Prep 20 mins
Cook 1 hr
In searching for the perfect banana bread recipe, I was excited to find this at allrecipes.com. It features brown sugar, which I remember being an ingredient in my mother's perfect banana bread! Her bread was dark brown and very moist; heavy even, which is the way I love it! This recipe turned out OK but it was a bit dry, definitely not the moist bread I remember! The bread rose quite high. I doubled the recipe to make two loaves, since I had a whole bag of over-ripe bananas. Still I thought the amount of mashed bananas called for was way too much, so I halved it (as reflected in the ingredients list below). My search continues...
- 2 cups all-purpose flour
- 1 teaspoon baking soda
- 1⁄4 teaspoon salt
- 1⁄2 cup butter (I used vegetable shortening)
- 3⁄4 cup brown sugar
- 2 eggs, beaten
- 1 cup mashed overripe banana (3 bananas)
- Preheat oven to 350 degrees. Lightly grease a 9x5 inch loaf pan.
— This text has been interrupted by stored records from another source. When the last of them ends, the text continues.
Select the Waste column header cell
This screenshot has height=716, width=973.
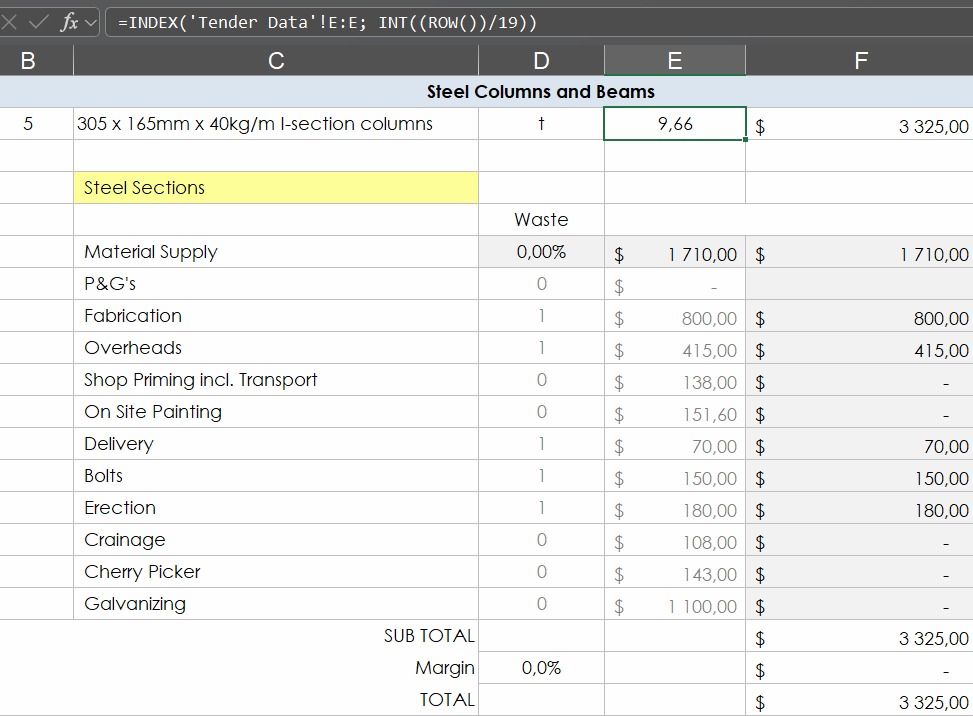(540, 219)
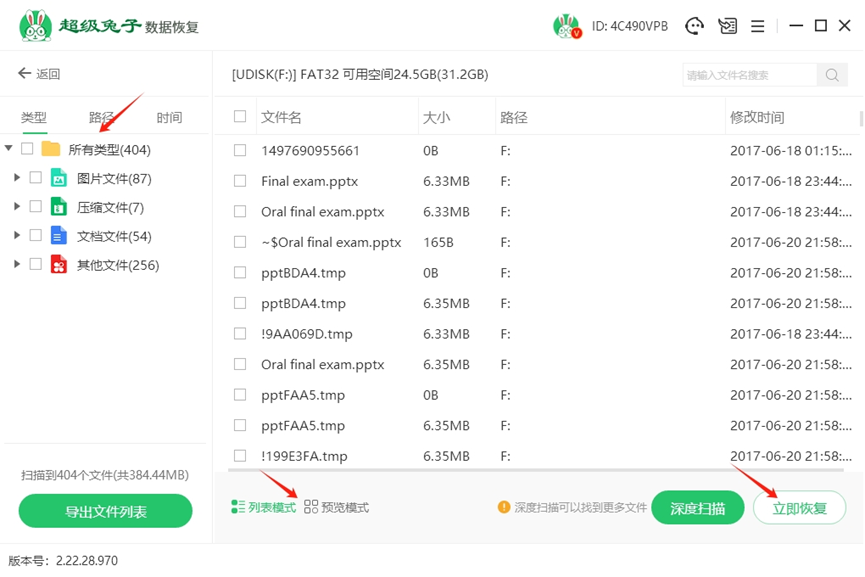Viewport: 865px width, 577px height.
Task: Click the back arrow 返回
Action: click(x=39, y=74)
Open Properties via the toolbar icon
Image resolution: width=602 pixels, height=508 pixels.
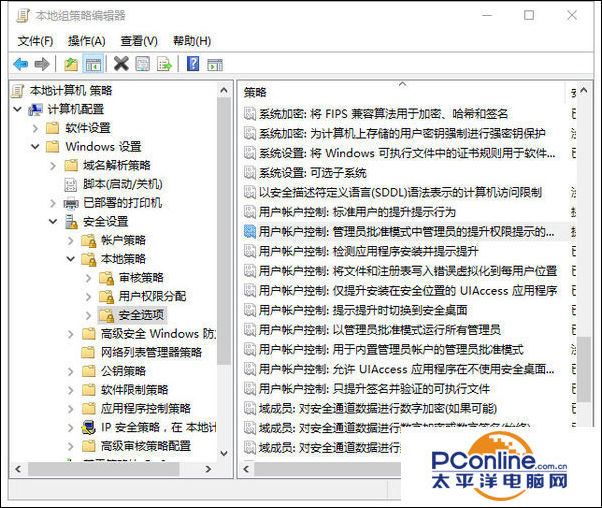click(x=142, y=64)
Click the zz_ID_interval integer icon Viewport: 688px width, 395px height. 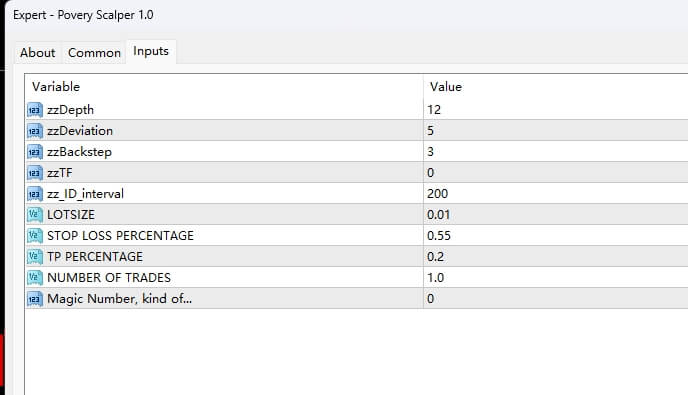click(x=35, y=194)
- In a large bowl, combine flour, baking soda and salt. In a separate bowl, cream together butter and brown sugar. Stir in eggs and mashed bananas until well blended. Stir banana mixture into flour mixture; stir just to moisten. Pour batter into prepared loaf pan.
- Bake in preheated oven for 60 to 65 minutes, until a toothpick inserted into center of the loaf comes out clean. Let bread cool in pan for 10 minutes, then turn out onto a wire rack.